Clocher de la Roche-sur-Foron.
D'un œil distrait, je suis sous les feuilles rouges, un torrent qui coule rapide, dans son lit étroit; les flots se précipitent, pressés de gagner la plaine avant que l'hiver ne les emprisonne dans l'immobilité des glaciers, dans le grand silence des espaces déserts.
Ciborium de l'église de Sallanches.
Immobilité, silence! Les glaciers que j'ai parcourus naguère avec tant de joie seraient-ils l'image de la mort? Faut-il donc penser avec Chateaubriand que «c'est la jeunesse de la vie, que ce sont les personnes, qui font les beaux sites?»

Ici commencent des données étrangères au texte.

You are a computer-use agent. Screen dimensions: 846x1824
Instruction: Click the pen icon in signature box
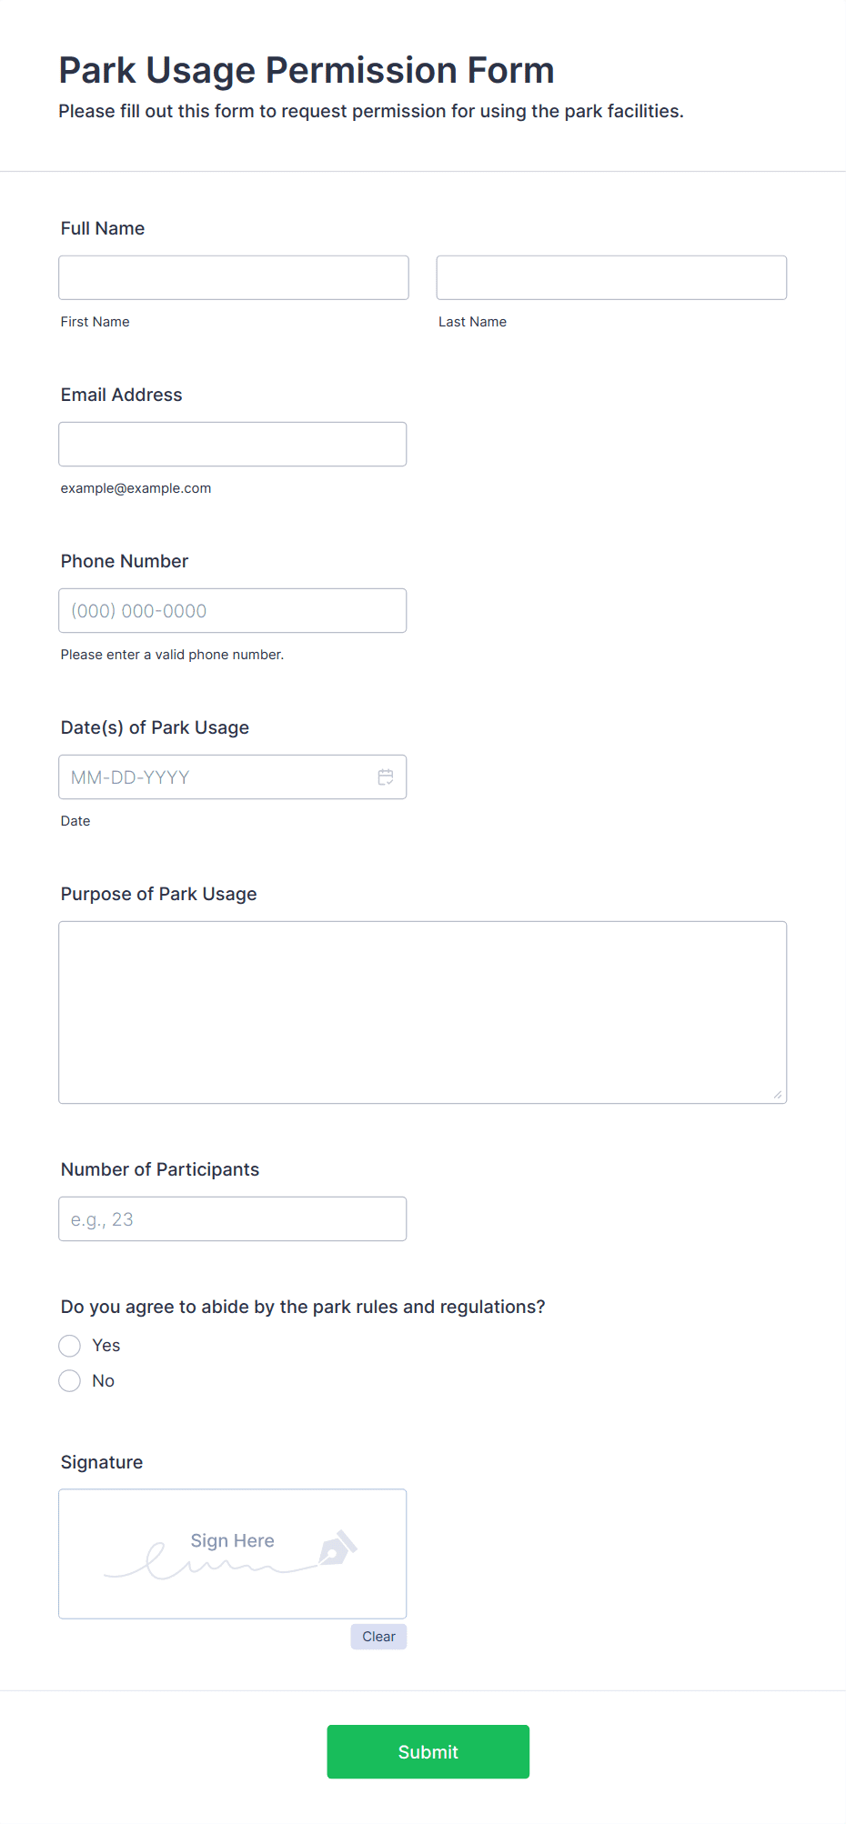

L'émotion avec laquelle je revois de la gare de La Roche-sur-Foron le sommet neigeux du Buet, au fond de la vallée de l'Arve, me démontre bientôt que la splendeur des monts n'est pas un simple état d'âme.
A Sallanches, je me demande comment j'ai pu être assailli d'un pareil doute, comment j'ai pu dans un moment d'oubli, ne plus me souvenir des nuits passées à la belle étoile, au bord des glaciers, à écouter le mugissement des cascades qui s'atténue vers le matin, le fracas des pierres dans les crevasses, les craquements sourds par lesquels le glacier accompagne sa marche irrésistible, tous ces bruits par lesquels se manifeste sa calme activité.